(Saved data entries)
· · · · ·

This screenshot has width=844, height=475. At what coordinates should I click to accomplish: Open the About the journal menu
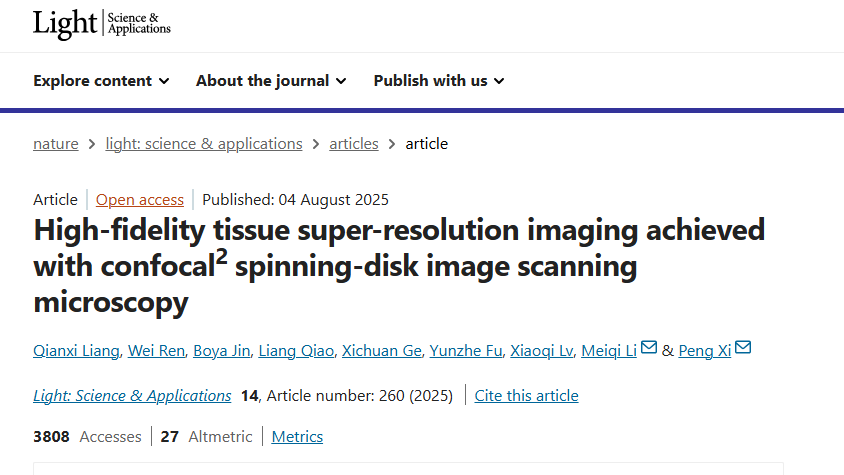click(271, 81)
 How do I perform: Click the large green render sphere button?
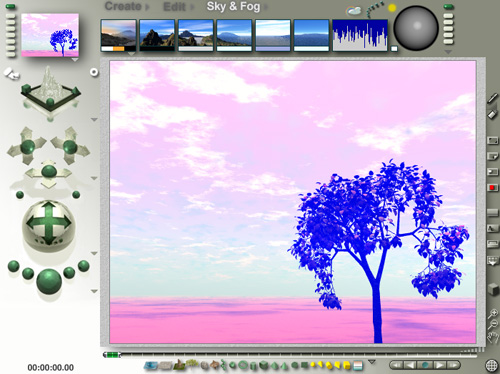coord(49,282)
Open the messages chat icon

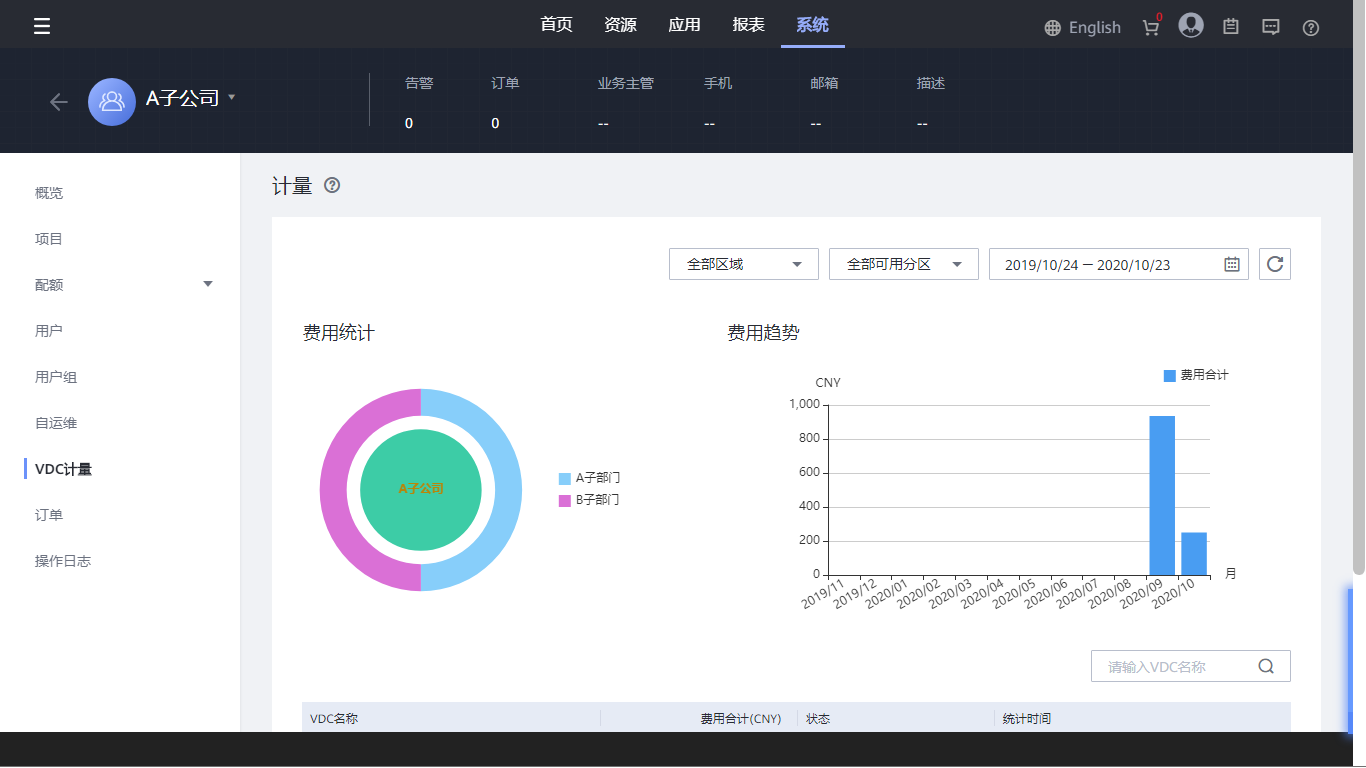pos(1271,27)
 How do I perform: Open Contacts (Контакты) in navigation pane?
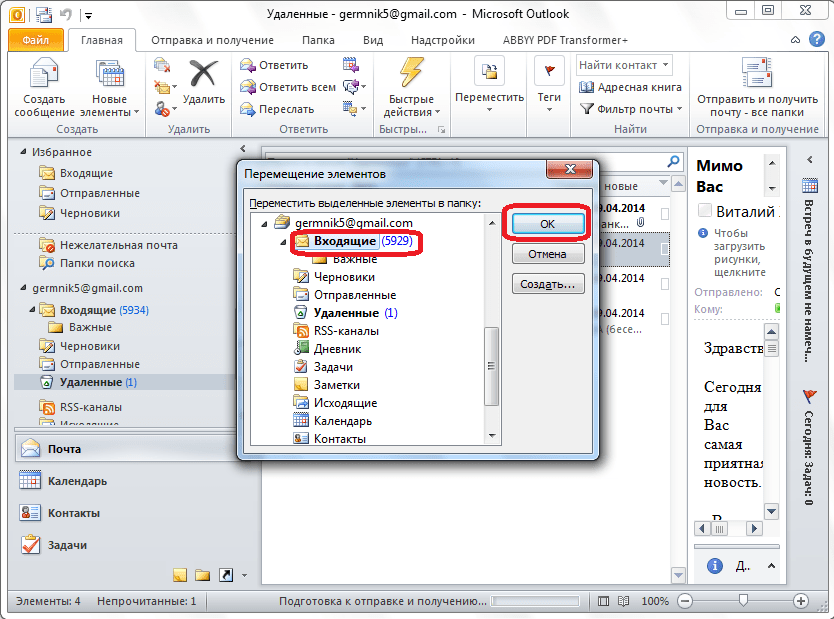coord(73,513)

· · · · ·

▶ Action item
Beginning at the line that contains "Open the messages chat icon" and ending at the last line of the data, return each line exactly; no picture belongs in the copy.

▶ Written response
Open the messages chat icon

pos(1271,27)
 How do I perform: Open Contacts (Контакты) in navigation pane?
coord(73,513)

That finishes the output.